FaktualNews.co
verifikasi dewanpers faktualnews

Tausiah di Atas Panggung Musik Rock, Mulai Pesan Anti Korupsi Hingga Menebar Virus Perdamaian

Gaya Hidup     Dibaca : 1149 kali Penulis:
Tausiah di Atas Panggung Musik Rock, Mulai Pesan Anti Korupsi Hingga Menebar Virus Perdamaian
FaktualNews.co/Khilmi S Jane/
Vokalis Slank, Kaka membawakan lagu saat konser musik di Ponpes Amanatul Ummah Pacet.

MOJOKERTO, FaktualNews.co – Grup band legendaris, Slank dan budayawan Zastrouw Al Ngatawi punya cara unik untuk mengajak masyarakat terutama slanker untuk menjaga toleransi demi persatuan bangsa ini.

Konser bertajuk Silaturahmi Merajut Kebangsaan yang didukung Asia Pulp & Paper (APP) Sinar Mas tersebut berbeda dengan konsep konser biasanya, yang menjadikannya istimewa, di tengah-tengah pertunjukan musik disisipkan tausiah oleh Zastrouw Al Ngatawi.

Ribuan santri dan penggemar fanatik Slank berbaur dalam alunan musik rock sekaligus menyimak tausiah Zastrouw secara khidmat.

Hal ini seperti yang terlihat saat konser pamungkas di Ponpes Amanatul Ummah, Desa Kembangbelor, Pacet, Mojokerto, Jawa Timur.

Mengambil inspirasi dari lagu Slank yang dibawakan di panggung pada tiap konser, Zastrouw menafsirkan dan membedah lirik-lirik lagu tersebut menjadi pesan moral yang sarat makna. Mulai dari ajakan untuk berdoa sebelum memulai kegiatan, pesan anti-korupsi, bersedekah, hingga menebar virus perdamaian di muka bumi.

Zastrouw memaparkan bahwa pola seperti ini sudah terjadi di era Wali Songo dan ulama-ulama Nusantara. Pada saat itu yang terkenal adalah wayang, gamelan, dan tembang macapat.

“Dalam konteks kekinian, wayang, gamelan, dan macapat mengalami metamorfosis menjadi musik rock.
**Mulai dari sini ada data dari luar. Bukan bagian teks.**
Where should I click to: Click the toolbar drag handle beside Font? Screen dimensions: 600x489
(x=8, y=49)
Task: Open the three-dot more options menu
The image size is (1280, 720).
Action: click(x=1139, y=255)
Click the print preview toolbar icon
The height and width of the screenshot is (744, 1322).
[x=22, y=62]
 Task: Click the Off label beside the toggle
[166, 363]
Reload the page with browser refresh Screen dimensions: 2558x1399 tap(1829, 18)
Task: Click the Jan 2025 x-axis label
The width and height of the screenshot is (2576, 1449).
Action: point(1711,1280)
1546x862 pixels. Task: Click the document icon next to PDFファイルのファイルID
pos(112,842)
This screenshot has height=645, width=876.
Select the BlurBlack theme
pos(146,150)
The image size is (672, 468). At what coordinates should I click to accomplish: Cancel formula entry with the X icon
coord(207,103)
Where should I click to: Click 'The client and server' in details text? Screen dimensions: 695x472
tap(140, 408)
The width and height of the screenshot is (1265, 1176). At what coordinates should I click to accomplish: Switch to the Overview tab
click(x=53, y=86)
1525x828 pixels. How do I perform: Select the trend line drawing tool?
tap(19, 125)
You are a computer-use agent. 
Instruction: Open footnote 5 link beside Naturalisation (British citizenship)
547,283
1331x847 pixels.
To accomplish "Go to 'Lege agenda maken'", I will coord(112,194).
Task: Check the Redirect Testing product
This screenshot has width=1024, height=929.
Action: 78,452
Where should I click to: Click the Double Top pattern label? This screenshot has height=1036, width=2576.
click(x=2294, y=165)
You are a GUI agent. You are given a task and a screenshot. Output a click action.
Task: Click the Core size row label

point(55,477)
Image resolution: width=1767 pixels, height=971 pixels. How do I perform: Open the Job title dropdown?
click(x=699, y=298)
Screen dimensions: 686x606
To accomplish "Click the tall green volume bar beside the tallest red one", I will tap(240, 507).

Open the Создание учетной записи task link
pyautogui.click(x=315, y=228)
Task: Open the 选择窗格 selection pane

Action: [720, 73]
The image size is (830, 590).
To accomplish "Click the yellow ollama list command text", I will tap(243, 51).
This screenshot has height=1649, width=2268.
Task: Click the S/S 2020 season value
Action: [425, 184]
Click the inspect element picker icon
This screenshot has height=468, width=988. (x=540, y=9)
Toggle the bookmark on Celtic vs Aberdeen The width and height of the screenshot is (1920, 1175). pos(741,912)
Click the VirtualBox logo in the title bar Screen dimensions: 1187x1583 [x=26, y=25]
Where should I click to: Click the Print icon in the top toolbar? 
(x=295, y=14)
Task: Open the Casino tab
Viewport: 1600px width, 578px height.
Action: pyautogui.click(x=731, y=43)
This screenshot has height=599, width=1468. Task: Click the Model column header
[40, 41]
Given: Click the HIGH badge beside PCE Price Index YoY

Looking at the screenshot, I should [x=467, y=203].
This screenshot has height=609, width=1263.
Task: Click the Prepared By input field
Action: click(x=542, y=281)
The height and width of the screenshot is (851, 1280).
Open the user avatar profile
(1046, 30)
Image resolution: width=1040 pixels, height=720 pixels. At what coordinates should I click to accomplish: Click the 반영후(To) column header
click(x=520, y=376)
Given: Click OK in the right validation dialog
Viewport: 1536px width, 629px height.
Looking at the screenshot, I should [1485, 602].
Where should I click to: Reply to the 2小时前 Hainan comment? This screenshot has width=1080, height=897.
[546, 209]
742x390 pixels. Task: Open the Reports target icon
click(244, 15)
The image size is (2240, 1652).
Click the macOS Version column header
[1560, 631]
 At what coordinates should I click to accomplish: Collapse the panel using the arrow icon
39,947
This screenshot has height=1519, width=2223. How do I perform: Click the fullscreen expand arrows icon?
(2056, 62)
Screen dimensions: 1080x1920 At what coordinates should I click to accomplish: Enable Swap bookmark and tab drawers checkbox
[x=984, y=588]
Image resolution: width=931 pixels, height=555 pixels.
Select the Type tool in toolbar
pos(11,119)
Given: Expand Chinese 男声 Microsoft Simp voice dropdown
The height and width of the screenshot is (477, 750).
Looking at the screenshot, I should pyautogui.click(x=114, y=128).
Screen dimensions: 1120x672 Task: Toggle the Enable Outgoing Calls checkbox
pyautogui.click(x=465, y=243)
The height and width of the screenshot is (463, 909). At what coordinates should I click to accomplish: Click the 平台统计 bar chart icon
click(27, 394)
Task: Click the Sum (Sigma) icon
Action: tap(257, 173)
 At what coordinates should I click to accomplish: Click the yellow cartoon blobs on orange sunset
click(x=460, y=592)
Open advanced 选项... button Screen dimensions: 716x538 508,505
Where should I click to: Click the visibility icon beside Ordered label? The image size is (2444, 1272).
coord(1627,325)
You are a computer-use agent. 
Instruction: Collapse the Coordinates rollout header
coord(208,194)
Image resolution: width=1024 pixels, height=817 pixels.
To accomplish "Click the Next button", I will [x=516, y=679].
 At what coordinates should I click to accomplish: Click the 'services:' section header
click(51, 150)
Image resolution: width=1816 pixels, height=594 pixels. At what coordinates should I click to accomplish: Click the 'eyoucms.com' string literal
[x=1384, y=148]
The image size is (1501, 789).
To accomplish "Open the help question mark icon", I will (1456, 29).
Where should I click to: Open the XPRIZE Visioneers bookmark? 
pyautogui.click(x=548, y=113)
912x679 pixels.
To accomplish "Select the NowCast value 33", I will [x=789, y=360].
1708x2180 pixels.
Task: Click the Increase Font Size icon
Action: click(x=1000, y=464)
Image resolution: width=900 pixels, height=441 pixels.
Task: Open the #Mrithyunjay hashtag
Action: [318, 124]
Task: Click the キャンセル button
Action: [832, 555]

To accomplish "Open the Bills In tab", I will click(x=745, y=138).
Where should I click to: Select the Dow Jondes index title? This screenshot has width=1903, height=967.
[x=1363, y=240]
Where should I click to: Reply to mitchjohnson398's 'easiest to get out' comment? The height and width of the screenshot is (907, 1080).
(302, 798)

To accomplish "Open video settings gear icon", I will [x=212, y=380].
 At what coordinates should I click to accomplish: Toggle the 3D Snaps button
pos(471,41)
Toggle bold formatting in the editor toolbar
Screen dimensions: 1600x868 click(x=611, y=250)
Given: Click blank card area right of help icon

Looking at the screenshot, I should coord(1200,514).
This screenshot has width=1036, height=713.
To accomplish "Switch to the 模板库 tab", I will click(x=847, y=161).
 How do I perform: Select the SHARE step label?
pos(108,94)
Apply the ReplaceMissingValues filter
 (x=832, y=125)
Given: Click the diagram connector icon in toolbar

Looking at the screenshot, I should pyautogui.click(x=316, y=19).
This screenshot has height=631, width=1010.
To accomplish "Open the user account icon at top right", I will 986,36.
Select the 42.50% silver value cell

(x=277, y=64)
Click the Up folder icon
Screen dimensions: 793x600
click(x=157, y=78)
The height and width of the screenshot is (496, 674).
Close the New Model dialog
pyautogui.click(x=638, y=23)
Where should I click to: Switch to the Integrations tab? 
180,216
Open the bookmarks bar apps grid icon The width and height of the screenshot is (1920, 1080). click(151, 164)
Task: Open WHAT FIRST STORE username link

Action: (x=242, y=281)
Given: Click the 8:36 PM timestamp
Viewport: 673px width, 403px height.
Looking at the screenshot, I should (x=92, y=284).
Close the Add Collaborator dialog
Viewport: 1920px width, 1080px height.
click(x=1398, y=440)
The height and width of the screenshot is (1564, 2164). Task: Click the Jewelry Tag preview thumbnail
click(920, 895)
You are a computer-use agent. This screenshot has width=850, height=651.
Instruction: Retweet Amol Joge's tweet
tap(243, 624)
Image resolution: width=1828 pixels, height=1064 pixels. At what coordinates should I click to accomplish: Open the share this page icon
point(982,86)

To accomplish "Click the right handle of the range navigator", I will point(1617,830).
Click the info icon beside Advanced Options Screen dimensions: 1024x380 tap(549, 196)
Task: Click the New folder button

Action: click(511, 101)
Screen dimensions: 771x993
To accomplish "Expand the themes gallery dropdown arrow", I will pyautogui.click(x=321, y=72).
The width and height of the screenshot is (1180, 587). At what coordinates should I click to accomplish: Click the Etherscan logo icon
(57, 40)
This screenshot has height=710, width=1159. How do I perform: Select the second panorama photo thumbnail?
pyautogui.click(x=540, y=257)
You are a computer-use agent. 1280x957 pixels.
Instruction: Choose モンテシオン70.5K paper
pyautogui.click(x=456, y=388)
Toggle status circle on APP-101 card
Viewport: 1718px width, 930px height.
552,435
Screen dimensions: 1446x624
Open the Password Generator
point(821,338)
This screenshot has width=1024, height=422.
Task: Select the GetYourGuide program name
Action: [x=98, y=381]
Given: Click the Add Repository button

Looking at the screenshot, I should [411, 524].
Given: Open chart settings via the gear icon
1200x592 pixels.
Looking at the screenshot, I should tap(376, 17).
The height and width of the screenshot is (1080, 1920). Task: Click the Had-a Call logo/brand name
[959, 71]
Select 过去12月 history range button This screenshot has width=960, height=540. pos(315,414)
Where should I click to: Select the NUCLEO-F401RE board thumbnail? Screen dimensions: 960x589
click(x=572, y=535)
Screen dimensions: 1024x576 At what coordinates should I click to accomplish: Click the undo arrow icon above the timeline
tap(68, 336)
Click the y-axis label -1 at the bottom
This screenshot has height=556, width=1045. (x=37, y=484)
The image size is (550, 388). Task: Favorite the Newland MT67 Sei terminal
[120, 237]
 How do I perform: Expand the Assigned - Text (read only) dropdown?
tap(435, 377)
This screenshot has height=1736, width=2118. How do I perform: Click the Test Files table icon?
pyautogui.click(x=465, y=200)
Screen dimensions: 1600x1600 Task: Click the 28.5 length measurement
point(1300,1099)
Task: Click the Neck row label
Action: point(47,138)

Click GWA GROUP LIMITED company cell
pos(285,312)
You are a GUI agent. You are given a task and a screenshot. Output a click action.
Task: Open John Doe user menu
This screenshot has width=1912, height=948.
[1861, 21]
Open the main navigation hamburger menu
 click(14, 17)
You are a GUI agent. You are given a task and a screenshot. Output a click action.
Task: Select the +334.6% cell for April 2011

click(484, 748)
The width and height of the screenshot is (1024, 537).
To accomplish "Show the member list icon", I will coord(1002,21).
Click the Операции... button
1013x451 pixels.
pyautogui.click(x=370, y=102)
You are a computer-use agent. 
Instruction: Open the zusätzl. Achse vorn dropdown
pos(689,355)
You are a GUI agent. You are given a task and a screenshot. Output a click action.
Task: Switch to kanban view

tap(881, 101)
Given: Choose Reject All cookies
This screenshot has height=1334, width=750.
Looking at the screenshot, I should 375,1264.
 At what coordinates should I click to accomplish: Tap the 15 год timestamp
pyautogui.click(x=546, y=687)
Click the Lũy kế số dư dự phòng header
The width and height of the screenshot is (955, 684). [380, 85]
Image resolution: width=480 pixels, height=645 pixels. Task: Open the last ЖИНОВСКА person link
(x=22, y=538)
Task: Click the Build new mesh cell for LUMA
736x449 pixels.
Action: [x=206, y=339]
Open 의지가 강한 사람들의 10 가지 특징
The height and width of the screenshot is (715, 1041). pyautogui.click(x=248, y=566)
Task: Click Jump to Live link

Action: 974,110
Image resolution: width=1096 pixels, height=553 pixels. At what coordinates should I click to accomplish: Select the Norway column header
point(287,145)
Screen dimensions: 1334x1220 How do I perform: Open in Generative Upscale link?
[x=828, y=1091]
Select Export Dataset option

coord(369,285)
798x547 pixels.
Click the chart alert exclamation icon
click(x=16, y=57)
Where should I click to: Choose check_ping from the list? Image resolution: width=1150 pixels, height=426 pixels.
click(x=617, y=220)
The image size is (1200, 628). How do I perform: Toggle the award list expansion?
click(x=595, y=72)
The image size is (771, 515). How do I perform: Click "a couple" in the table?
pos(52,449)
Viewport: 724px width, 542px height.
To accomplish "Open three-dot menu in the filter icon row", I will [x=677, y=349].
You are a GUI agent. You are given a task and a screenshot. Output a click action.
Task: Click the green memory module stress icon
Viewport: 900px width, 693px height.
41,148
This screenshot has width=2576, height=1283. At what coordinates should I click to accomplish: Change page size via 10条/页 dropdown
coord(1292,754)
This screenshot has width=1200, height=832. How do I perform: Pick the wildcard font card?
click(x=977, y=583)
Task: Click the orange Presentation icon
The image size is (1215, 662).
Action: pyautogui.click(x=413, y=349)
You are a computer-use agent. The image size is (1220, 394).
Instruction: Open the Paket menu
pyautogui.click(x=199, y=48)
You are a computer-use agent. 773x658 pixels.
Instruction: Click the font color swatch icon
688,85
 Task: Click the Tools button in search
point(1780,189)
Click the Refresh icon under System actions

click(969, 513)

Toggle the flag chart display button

Ini kita jadikan metode untuk menyampaikan pemikiran serta ajaran tentang keislaman. Dakwah itu intinya adalah untuk memanggil. Dan cara dakwah harus disesuaikan dengan kadar kemampuan pihak yang dipanggil,” ujarnya.

Zastrouw menyinggung bahwa generasi muda saat ini tengah terkepung dari dua penjuru, liberlisme yang berujung hedonisme dan fundamentalisme agama. “Slankers sebenarnya butuh bimbingan dan arahan, atau serum yang bisa menahan dari godaan tersebut, akan tetapi dengan dosis dan metode yang tepat,” tukasnya.

Grup band yang digawangi Kaka (vokal), Ridho (gitar), Ivanka (bass), dan Bimbim (drum) mengebrak panggung konser musik dengan membawakan 10 lagu andalan mereka diantaranya, Ku Tak Bisa, Virus, NgeSlank Rame-Rame.

Sementara itu, Pengurus Ponpes Amanatul Ummah, Gus Bara menyatakan bahwa segala nilai sejatinya dapat ditransfer melalui medium apapun, termasuk dengan musik. Dan ketika ditanya pendapatnya mengenai Slankers yang berbondong-bondong datang ke pesantren untuk menikmati pertunjukan musik, ia mengambil sisi positifnya.

“Slankers ataupun yang lainnya, mereka sama-sama bagian dari bangsa ini. Mereka tetap harus dihormati sebagai anak bangsa ini. Harapan kami dengan datangnya Slankers ke pondok pesantren agar dapat lebih mengenal nilai positif pesantren dan memahami nilai filosofis lagu-lagu Slank, sehingga menjadi titik balik perubahan ke arah yang lebih baik,” pungkas dia.